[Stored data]

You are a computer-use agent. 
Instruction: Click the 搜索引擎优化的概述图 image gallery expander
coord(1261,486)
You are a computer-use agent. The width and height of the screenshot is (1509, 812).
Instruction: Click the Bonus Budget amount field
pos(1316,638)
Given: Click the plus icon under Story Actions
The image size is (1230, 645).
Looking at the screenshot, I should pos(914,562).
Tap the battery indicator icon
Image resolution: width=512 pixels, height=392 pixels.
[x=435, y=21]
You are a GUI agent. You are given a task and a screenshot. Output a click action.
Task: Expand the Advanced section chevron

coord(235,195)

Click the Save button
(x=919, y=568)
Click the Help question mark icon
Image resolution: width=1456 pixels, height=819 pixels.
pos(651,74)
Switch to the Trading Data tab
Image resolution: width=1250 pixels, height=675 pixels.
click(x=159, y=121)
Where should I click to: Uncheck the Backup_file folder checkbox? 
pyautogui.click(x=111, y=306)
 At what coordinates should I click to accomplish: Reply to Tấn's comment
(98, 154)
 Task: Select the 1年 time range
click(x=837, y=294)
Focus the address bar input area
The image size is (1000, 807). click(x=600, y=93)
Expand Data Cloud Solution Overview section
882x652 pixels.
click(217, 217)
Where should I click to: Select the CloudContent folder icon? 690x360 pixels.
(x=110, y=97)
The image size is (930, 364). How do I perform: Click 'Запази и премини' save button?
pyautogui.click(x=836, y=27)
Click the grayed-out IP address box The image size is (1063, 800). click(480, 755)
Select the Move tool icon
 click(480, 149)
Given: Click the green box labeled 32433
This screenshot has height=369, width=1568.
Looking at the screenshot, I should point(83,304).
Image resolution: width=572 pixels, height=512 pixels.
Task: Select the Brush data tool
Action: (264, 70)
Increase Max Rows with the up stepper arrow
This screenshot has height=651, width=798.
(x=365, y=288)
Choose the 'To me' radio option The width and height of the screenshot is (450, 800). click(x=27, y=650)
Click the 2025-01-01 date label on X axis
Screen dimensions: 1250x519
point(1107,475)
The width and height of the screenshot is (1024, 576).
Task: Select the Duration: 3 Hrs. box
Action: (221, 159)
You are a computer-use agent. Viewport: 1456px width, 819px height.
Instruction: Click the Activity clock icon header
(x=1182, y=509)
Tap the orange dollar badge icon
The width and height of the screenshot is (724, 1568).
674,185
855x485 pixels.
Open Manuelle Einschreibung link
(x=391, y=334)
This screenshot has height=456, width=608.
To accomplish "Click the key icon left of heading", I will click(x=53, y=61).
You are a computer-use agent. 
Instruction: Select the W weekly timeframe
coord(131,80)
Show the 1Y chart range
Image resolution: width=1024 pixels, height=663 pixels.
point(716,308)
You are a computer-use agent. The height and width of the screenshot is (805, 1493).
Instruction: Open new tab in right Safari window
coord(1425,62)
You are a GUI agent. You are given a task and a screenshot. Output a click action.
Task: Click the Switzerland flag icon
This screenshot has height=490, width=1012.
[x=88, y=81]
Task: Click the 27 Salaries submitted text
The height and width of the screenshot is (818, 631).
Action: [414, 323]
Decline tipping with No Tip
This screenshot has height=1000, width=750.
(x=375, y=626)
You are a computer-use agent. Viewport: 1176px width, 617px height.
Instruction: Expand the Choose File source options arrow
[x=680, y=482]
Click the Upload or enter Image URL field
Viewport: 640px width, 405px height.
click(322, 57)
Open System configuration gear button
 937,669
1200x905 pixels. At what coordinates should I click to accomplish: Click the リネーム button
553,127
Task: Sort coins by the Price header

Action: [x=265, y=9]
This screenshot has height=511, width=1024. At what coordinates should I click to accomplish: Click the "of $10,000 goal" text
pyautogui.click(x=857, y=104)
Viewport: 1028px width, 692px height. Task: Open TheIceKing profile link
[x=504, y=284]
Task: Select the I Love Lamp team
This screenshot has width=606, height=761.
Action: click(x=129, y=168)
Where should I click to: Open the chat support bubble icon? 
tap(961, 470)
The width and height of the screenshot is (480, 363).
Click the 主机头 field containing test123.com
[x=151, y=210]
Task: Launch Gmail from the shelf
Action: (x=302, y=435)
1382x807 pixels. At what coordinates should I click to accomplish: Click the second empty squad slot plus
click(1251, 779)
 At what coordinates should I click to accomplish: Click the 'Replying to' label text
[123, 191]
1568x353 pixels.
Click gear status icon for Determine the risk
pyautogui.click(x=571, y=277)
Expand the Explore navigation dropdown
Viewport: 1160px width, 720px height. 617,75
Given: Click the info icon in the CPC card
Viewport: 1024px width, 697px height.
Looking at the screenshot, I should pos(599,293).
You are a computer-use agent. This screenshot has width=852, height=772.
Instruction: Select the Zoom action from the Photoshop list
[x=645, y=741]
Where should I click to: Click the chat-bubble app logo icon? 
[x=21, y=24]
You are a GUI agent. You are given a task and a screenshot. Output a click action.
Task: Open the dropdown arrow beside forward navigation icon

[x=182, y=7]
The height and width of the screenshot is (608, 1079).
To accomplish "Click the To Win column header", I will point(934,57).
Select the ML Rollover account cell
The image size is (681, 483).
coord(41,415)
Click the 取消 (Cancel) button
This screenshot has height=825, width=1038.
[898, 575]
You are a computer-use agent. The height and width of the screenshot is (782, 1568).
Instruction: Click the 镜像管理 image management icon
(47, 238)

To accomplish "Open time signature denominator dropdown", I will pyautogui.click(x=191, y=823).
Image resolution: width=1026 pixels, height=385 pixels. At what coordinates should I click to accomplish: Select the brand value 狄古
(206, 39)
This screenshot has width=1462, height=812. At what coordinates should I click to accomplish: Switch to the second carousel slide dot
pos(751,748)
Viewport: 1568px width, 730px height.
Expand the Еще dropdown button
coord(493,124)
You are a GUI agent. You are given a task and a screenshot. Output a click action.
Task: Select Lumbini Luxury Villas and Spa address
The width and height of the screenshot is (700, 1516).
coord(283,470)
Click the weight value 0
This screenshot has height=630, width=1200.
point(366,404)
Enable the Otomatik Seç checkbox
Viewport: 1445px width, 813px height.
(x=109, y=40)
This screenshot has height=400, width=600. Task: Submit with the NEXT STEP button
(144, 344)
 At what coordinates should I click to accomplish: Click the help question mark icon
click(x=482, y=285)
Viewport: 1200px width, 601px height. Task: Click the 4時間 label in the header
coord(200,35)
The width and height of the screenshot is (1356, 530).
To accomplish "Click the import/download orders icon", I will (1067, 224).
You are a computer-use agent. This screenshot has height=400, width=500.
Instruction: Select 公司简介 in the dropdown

> _ABOUT THIS TASK_
Scan the entries above and work out how many lines include the word "will"; the reply is that number alone.

> _RESPONSE_
4